Asked if there was a difference between his first three scoreless innings and the fourth, Lynn said, "No, they just had better placement."

Matheny agreed.

"If it looks like he's walking the house and he just has zero control, and he's leaving balls in the heart of the plate, it's one thing," Matheny said. "But when he's getting the ground balls and they're making their way through, there's not a whole lot to do. Now, we'll take another look and see how it looked on film, but he was making pretty good pitches. And he finished up pretty strong, too.

"It's just that one inning got him, and there's not really a great explanation for it."
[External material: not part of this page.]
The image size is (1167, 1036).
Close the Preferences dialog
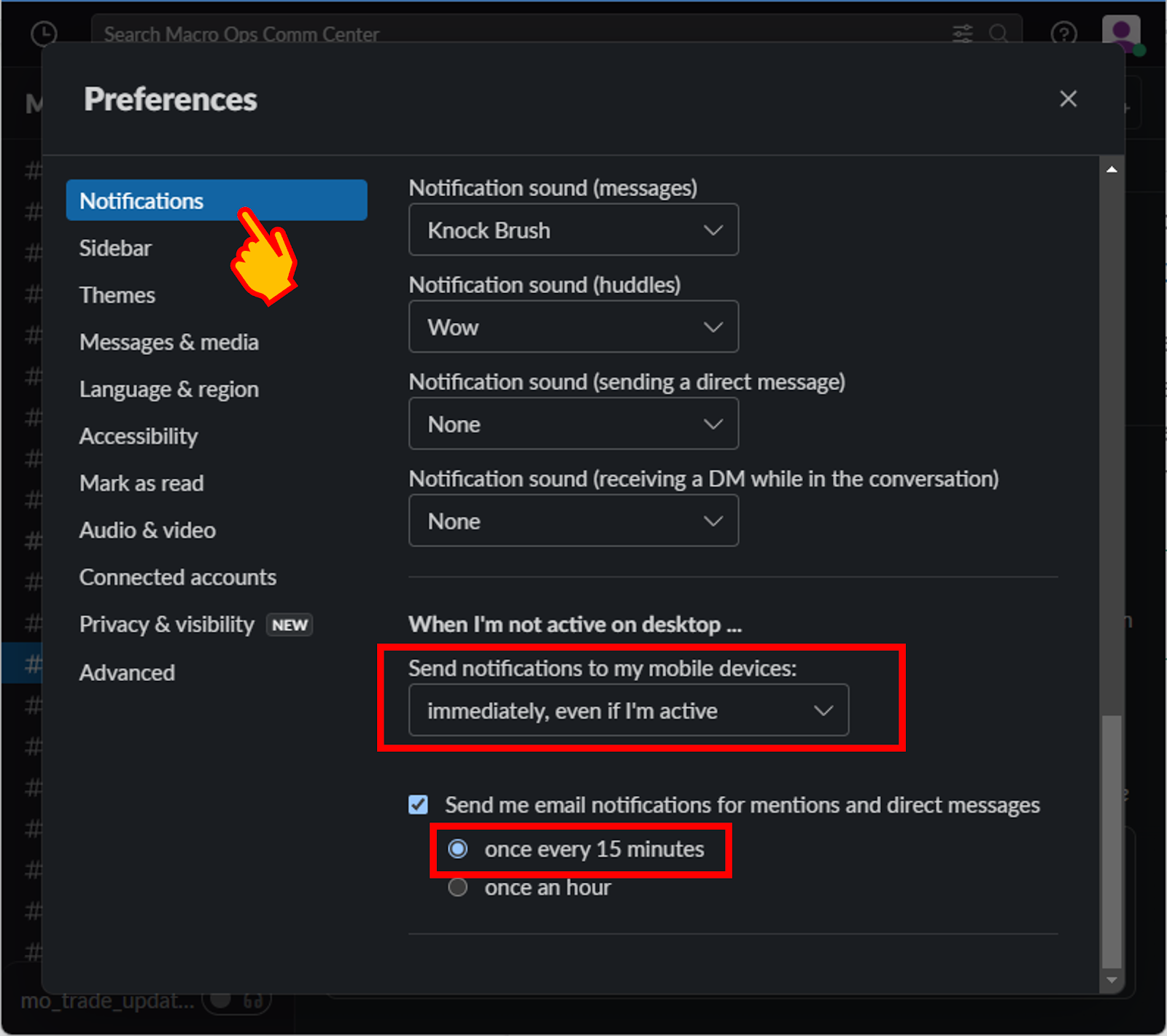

"Just one of those innings where things are dropping, not going our way," Cardinals second baseman Kolten Wong said after he went 3-for-5. "Unfortunately, they scored the majority of their runs in that inning. That's baseball. That's just how it's going to be. One team's going to get some breaks here and there."

Milwaukee's rally spoiled another big day from Cardinals catcher Yadier Molina, who is 6-for-9 in the series with two doubles, a home run, three RBIs and three runs scored.

Molina finished 2-for-4 Tuesday with a double and a two-run home run that gave the Cardinals an early 3-0 lead.

Molina, who also hit a double and scored in the second, took a 2-1 Lohse sinker into the Brewers' bullpen in left-center field in the fourth inning for his 10th home run.

"[The pitch] was right where we wanted it," Roenicke said. "So, I don't know. That guy, he's a pain to get out. Kyle thought he made a good pitch, and he ends up hitting a home run on him."

Halton padded the Milwaukee lead with his second RBI single up the middle off Lynn in the fifth inning.

Matt Adams drove in the first St. Louis run in the second inning with a single up the middle, scoring Molina from second.

Lynn threw six innings, allowing six runs (four earned) on nine hits (all singles), while walking three and striking out two. He threw 112 pitches, 69 for strikes. Lohse tossed six innings, allowing three earned runs on six hits, walking two and striking out four. He threw 111 pitches, 69 for strikes. Lynn dropped to 13-7 on the season, and Lohse jumped above .500 to 9-8.

"He competed, he always does," said Matheny of Lohse, who won 16 games for the Cardinals last year. "No surprise, we've seen that guy many times."

Kevin Massoth is an associate reporter for MLB.com.